Target pointing data:
## BEGIN
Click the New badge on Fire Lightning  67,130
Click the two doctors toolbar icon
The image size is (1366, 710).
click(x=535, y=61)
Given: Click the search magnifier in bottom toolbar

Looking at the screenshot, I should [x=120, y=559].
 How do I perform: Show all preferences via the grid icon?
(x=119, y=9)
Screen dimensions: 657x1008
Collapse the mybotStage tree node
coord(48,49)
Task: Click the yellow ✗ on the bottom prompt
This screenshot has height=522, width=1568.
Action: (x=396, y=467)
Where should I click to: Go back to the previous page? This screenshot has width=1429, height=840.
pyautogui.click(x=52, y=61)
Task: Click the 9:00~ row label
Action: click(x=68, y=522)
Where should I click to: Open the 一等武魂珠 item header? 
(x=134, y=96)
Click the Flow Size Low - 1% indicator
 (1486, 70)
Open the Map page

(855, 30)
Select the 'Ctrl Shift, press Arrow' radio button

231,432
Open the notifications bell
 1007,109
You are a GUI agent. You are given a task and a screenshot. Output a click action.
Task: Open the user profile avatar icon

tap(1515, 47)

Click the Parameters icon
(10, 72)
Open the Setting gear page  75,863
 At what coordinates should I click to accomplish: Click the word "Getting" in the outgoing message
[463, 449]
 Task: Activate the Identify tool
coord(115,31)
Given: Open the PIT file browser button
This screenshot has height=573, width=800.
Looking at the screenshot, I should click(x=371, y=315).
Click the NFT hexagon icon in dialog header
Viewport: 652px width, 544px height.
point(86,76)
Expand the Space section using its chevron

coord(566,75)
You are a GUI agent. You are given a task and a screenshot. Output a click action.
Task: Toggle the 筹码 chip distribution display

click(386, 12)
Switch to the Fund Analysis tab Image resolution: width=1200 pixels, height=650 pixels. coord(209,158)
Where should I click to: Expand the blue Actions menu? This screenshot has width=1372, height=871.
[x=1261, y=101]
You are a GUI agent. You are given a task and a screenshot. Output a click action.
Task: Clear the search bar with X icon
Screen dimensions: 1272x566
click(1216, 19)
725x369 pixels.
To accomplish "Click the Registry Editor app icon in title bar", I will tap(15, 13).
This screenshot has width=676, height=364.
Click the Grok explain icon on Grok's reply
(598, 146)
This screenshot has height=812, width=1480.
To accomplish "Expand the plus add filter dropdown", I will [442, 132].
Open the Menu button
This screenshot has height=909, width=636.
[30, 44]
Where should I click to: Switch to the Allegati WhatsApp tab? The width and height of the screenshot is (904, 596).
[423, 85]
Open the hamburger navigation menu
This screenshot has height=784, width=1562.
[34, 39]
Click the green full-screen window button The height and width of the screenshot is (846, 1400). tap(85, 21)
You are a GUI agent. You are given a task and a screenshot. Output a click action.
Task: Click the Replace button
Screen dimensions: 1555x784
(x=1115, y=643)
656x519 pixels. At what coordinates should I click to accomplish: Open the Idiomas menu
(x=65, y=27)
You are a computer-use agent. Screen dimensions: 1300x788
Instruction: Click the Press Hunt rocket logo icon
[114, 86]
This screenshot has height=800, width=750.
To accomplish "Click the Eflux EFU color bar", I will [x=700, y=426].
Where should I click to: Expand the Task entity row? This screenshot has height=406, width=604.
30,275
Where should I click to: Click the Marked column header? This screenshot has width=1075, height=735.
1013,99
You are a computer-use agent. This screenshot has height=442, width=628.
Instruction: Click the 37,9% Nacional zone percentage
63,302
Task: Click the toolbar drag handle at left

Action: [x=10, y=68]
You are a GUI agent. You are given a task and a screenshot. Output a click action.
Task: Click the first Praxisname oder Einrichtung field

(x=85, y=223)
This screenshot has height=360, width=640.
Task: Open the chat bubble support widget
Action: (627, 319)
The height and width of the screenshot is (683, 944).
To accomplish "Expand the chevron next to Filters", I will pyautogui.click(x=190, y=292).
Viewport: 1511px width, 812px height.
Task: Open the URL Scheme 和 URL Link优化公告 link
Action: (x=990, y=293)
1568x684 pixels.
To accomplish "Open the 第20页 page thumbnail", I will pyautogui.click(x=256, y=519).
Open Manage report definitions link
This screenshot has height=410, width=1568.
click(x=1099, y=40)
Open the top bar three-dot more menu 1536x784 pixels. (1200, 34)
## END
**PROBLEM REQUIREMENTS**
Copy the listing above line for line, with no changes.

**THE SOLUTION**
Click the New badge on Fire Lightning  67,130
Click the two doctors toolbar icon
The image size is (1366, 710).
click(x=535, y=61)
Given: Click the search magnifier in bottom toolbar

Looking at the screenshot, I should [x=120, y=559].
 How do I perform: Show all preferences via the grid icon?
(x=119, y=9)
Screen dimensions: 657x1008
Collapse the mybotStage tree node
coord(48,49)
Task: Click the yellow ✗ on the bottom prompt
This screenshot has height=522, width=1568.
Action: (x=396, y=467)
Where should I click to: Go back to the previous page? This screenshot has width=1429, height=840.
pyautogui.click(x=52, y=61)
Task: Click the 9:00~ row label
Action: click(x=68, y=522)
Where should I click to: Open the 一等武魂珠 item header? 
(x=134, y=96)
Click the Flow Size Low - 1% indicator
 (1486, 70)
Open the Map page

(855, 30)
Select the 'Ctrl Shift, press Arrow' radio button

231,432
Open the notifications bell
 1007,109
You are a GUI agent. You are given a task and a screenshot. Output a click action.
Task: Open the user profile avatar icon

tap(1515, 47)

Click the Parameters icon
(10, 72)
Open the Setting gear page  75,863
 At what coordinates should I click to accomplish: Click the word "Getting" in the outgoing message
[463, 449]
 Task: Activate the Identify tool
coord(115,31)
Given: Open the PIT file browser button
This screenshot has height=573, width=800.
Looking at the screenshot, I should click(x=371, y=315).
Click the NFT hexagon icon in dialog header
Viewport: 652px width, 544px height.
point(86,76)
Expand the Space section using its chevron

coord(566,75)
You are a GUI agent. You are given a task and a screenshot. Output a click action.
Task: Toggle the 筹码 chip distribution display

click(386, 12)
Switch to the Fund Analysis tab Image resolution: width=1200 pixels, height=650 pixels. coord(209,158)
Where should I click to: Expand the blue Actions menu? This screenshot has width=1372, height=871.
[x=1261, y=101]
You are a GUI agent. You are given a task and a screenshot. Output a click action.
Task: Clear the search bar with X icon
Screen dimensions: 1272x566
click(1216, 19)
725x369 pixels.
To accomplish "Click the Registry Editor app icon in title bar", I will tap(15, 13).
This screenshot has width=676, height=364.
Click the Grok explain icon on Grok's reply
(598, 146)
This screenshot has height=812, width=1480.
To accomplish "Expand the plus add filter dropdown", I will [442, 132].
Open the Menu button
This screenshot has height=909, width=636.
[30, 44]
Where should I click to: Switch to the Allegati WhatsApp tab? The width and height of the screenshot is (904, 596).
[423, 85]
Open the hamburger navigation menu
This screenshot has height=784, width=1562.
[34, 39]
Click the green full-screen window button The height and width of the screenshot is (846, 1400). tap(85, 21)
You are a GUI agent. You are given a task and a screenshot. Output a click action.
Task: Click the Replace button
Screen dimensions: 1555x784
(x=1115, y=643)
656x519 pixels. At what coordinates should I click to accomplish: Open the Idiomas menu
(x=65, y=27)
You are a computer-use agent. Screen dimensions: 1300x788
Instruction: Click the Press Hunt rocket logo icon
[114, 86]
This screenshot has height=800, width=750.
To accomplish "Click the Eflux EFU color bar", I will [x=700, y=426].
Where should I click to: Expand the Task entity row? This screenshot has height=406, width=604.
30,275
Where should I click to: Click the Marked column header? This screenshot has width=1075, height=735.
1013,99
You are a computer-use agent. This screenshot has height=442, width=628.
Instruction: Click the 37,9% Nacional zone percentage
63,302
Task: Click the toolbar drag handle at left

Action: [x=10, y=68]
You are a GUI agent. You are given a task and a screenshot. Output a click action.
Task: Click the first Praxisname oder Einrichtung field

(x=85, y=223)
This screenshot has height=360, width=640.
Task: Open the chat bubble support widget
Action: (627, 319)
The height and width of the screenshot is (683, 944).
To accomplish "Expand the chevron next to Filters", I will pyautogui.click(x=190, y=292).
Viewport: 1511px width, 812px height.
Task: Open the URL Scheme 和 URL Link优化公告 link
Action: (x=990, y=293)
1568x684 pixels.
To accomplish "Open the 第20页 page thumbnail", I will pyautogui.click(x=256, y=519).
Open Manage report definitions link
This screenshot has height=410, width=1568.
click(x=1099, y=40)
Open the top bar three-dot more menu 1536x784 pixels. (1200, 34)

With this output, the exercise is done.